- [Work order]: Write out every entry exactly as it stands.

- [Provided entries]:
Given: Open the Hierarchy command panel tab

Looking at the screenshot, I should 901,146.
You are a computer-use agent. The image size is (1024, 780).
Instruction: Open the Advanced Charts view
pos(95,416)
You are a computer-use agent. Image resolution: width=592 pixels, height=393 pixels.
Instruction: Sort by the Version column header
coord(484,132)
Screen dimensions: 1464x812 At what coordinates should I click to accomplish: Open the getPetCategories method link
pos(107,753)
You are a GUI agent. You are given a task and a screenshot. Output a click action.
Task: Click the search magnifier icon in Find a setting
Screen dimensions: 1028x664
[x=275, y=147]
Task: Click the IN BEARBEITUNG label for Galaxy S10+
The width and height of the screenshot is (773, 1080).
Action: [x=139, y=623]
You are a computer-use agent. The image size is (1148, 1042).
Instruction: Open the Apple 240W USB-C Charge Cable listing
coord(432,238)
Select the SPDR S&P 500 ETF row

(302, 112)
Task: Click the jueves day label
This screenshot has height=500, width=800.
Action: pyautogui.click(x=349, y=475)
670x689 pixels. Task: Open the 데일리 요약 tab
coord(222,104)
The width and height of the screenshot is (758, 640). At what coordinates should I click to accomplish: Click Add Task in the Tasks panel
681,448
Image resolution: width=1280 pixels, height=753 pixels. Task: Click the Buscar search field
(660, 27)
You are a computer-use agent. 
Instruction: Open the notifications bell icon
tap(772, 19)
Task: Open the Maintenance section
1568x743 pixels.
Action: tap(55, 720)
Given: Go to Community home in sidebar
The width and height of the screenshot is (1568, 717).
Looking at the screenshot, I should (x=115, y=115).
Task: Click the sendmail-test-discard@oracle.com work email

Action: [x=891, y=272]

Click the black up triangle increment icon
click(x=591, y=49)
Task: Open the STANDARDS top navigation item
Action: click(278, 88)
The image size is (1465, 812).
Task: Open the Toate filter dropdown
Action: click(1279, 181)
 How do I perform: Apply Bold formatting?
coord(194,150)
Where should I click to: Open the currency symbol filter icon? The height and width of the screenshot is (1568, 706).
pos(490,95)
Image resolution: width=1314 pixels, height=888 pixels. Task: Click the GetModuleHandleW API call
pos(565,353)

- [Result]:
Given: Open the Hierarchy command panel tab

Looking at the screenshot, I should 901,146.
You are a computer-use agent. The image size is (1024, 780).
Instruction: Open the Advanced Charts view
pos(95,416)
You are a computer-use agent. Image resolution: width=592 pixels, height=393 pixels.
Instruction: Sort by the Version column header
coord(484,132)
Screen dimensions: 1464x812 At what coordinates should I click to accomplish: Open the getPetCategories method link
pos(107,753)
You are a GUI agent. You are given a task and a screenshot. Output a click action.
Task: Click the search magnifier icon in Find a setting
Screen dimensions: 1028x664
[x=275, y=147]
Task: Click the IN BEARBEITUNG label for Galaxy S10+
The width and height of the screenshot is (773, 1080).
Action: [x=139, y=623]
You are a computer-use agent. The image size is (1148, 1042).
Instruction: Open the Apple 240W USB-C Charge Cable listing
coord(432,238)
Select the SPDR S&P 500 ETF row

(302, 112)
Task: Click the jueves day label
This screenshot has height=500, width=800.
Action: pyautogui.click(x=349, y=475)
670x689 pixels. Task: Open the 데일리 요약 tab
coord(222,104)
The width and height of the screenshot is (758, 640). At what coordinates should I click to accomplish: Click Add Task in the Tasks panel
681,448
Image resolution: width=1280 pixels, height=753 pixels. Task: Click the Buscar search field
(660, 27)
You are a computer-use agent. 
Instruction: Open the notifications bell icon
tap(772, 19)
Task: Open the Maintenance section
1568x743 pixels.
Action: tap(55, 720)
Given: Go to Community home in sidebar
The width and height of the screenshot is (1568, 717).
Looking at the screenshot, I should (x=115, y=115).
Task: Click the sendmail-test-discard@oracle.com work email

Action: [x=891, y=272]

Click the black up triangle increment icon
click(x=591, y=49)
Task: Open the STANDARDS top navigation item
Action: click(278, 88)
The image size is (1465, 812).
Task: Open the Toate filter dropdown
Action: click(1279, 181)
 How do I perform: Apply Bold formatting?
coord(194,150)
Where should I click to: Open the currency symbol filter icon? The height and width of the screenshot is (1568, 706).
pos(490,95)
Image resolution: width=1314 pixels, height=888 pixels. Task: Click the GetModuleHandleW API call
pos(565,353)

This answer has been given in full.